Candy Glass Icicle Ingredients

  • 1 cup (250 mL) sugar
  • flat baking sheet
  • butter or baking paper
  • candy thermometer
  • food coloring (optional)
Make Candy Icicles
  1. Butter or line a baking sheet with baker's (silicon) paper. Place the sheet in the refrigerator to chill. The chilled pan will prevent the hot sugar from continuing to cook after you remove it from the heat, which is important if you are trying for clear 'ice'.

  2. Pour the sugar into a small pan on a stove over low heat.

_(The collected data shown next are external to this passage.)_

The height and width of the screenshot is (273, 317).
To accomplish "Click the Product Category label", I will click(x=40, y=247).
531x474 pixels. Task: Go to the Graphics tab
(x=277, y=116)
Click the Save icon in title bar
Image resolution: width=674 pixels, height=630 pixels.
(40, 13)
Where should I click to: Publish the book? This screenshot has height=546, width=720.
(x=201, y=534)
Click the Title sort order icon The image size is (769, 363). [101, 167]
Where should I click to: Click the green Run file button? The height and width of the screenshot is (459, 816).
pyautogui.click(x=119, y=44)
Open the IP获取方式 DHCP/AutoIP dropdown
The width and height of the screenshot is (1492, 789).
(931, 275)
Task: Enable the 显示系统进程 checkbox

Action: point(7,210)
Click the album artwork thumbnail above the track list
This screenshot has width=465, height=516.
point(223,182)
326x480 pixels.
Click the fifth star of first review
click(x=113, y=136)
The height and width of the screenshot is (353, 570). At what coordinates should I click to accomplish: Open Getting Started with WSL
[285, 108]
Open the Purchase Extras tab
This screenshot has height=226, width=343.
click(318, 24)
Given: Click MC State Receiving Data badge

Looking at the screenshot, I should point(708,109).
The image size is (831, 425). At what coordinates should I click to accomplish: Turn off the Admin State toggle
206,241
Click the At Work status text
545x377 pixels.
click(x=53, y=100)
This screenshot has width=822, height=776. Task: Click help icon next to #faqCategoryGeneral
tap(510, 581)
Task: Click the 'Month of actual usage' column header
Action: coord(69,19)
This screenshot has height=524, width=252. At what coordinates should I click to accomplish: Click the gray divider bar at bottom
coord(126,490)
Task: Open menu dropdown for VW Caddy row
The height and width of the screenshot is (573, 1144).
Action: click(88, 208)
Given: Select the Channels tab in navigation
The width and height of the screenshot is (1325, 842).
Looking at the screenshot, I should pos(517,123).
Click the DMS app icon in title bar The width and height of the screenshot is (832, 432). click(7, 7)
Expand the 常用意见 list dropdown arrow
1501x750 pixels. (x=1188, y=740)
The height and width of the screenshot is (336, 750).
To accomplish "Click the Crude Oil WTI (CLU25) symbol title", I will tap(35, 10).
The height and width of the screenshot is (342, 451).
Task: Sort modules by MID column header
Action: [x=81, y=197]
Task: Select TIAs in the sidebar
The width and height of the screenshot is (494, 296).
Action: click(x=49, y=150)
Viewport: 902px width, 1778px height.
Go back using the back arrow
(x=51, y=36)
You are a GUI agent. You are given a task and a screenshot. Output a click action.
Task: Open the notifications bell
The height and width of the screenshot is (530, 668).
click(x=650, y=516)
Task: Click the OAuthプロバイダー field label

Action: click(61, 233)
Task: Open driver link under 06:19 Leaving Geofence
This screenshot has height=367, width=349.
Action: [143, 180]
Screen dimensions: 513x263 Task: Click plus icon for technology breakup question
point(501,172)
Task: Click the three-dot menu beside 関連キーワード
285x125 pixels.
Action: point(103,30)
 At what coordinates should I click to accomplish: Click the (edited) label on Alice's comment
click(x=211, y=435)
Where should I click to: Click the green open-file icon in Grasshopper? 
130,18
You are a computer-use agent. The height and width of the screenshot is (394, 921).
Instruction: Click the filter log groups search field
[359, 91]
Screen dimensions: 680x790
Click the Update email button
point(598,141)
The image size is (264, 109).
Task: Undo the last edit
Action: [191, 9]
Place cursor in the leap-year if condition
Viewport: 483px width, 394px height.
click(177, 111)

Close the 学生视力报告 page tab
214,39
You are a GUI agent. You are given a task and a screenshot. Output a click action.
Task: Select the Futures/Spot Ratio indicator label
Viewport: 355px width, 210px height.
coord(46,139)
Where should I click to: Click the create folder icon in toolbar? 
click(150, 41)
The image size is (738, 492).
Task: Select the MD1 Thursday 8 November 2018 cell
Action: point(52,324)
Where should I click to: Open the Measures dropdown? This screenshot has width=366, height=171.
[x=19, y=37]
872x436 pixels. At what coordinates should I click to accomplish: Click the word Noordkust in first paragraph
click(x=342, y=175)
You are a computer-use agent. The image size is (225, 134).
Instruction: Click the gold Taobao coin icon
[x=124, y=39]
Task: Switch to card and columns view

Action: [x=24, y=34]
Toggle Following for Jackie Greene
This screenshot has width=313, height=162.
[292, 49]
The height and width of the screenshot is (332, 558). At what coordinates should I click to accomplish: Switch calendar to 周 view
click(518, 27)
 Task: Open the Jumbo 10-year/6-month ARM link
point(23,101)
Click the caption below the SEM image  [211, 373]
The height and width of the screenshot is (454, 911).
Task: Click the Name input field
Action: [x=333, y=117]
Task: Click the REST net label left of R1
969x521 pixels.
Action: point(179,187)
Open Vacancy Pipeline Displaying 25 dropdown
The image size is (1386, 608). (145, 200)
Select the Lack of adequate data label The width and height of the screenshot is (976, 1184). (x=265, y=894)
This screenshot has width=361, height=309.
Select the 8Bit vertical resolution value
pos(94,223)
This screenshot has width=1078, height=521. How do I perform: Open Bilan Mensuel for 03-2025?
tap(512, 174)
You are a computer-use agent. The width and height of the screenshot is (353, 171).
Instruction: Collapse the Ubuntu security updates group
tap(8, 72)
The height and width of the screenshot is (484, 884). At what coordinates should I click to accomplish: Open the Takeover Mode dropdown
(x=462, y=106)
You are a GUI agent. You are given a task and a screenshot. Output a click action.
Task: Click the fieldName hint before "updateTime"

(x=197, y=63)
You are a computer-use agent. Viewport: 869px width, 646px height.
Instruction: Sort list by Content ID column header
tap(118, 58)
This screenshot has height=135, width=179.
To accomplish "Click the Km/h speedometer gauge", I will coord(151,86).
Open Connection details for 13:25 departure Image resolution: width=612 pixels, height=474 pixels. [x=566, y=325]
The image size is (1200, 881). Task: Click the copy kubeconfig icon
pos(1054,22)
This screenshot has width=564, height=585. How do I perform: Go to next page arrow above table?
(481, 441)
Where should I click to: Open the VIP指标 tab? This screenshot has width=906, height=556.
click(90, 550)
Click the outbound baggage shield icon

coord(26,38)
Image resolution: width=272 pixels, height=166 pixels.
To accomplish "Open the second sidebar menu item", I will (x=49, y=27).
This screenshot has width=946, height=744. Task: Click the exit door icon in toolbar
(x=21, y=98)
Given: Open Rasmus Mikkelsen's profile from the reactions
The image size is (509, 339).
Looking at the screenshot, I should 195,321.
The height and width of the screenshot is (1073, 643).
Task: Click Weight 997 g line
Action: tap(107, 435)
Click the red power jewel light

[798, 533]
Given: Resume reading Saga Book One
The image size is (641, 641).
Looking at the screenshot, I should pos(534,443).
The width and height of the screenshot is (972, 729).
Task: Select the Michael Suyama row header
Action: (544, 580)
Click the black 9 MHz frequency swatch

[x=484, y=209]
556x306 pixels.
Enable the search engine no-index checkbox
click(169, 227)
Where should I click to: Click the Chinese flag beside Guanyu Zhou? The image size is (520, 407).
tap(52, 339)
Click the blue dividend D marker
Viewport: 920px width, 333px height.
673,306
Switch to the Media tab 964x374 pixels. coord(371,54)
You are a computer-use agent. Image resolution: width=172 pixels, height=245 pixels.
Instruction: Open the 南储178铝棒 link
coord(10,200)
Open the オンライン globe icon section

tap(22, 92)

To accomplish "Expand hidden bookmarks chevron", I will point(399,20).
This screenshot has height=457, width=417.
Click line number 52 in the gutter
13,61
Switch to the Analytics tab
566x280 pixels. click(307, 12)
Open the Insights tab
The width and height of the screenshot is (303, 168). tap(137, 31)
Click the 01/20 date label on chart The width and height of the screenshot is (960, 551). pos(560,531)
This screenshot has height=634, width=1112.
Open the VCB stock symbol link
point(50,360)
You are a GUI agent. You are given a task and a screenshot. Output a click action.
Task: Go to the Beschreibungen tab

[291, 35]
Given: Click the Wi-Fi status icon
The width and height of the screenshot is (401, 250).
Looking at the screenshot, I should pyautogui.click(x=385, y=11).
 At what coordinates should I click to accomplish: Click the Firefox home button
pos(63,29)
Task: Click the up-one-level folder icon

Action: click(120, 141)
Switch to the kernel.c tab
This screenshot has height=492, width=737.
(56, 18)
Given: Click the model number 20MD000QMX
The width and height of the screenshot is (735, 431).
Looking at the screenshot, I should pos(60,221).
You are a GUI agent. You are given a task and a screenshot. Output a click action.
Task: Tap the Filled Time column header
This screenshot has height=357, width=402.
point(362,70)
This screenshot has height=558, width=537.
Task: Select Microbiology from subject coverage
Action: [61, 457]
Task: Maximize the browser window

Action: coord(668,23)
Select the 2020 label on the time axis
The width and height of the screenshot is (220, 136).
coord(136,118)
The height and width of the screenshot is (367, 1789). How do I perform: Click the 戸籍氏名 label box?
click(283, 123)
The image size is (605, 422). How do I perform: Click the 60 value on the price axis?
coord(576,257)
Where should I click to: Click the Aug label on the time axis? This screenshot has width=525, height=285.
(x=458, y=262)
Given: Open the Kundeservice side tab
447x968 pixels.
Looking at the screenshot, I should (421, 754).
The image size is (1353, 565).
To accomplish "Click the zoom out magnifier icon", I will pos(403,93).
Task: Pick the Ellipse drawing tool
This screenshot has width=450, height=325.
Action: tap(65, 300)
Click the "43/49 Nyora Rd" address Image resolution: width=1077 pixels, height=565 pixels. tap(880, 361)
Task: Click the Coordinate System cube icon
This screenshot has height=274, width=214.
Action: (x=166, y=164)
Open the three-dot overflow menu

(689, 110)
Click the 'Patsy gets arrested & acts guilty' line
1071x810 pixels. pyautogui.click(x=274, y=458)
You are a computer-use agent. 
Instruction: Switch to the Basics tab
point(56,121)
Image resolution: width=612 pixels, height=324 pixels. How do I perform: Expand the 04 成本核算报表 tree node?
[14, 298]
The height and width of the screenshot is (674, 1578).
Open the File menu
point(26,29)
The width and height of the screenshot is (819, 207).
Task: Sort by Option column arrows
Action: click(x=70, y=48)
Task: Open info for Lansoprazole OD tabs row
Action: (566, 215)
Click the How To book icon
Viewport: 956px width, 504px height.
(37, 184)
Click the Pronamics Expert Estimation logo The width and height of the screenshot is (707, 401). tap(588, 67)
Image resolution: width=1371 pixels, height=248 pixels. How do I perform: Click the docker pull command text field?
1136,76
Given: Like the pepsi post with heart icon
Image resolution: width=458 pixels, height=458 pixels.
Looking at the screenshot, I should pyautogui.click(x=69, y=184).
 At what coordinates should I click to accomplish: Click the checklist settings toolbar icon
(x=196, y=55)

  3. Stir continuously until the sugar melts (takes a while). If you have a candy thermometer, remove from heat at the hard crack stage (clear glass), which is 291-310°F or 146-154°C. If the sugar is heated past the hard crack stage it will turn amber (colored translucent glass). If you want clear icicles, pay close attention to the temperature! If you don't mind the amber color or are adding food coloring, then the temperature is a little less critical.

  4. You have a couple of options here. You can pour the hot sugar into strips, let them cool slightly, then (wearing rubber gloves to prevent hot candy from sticking to your finger) twist the warm candy into a spiral icicle shape.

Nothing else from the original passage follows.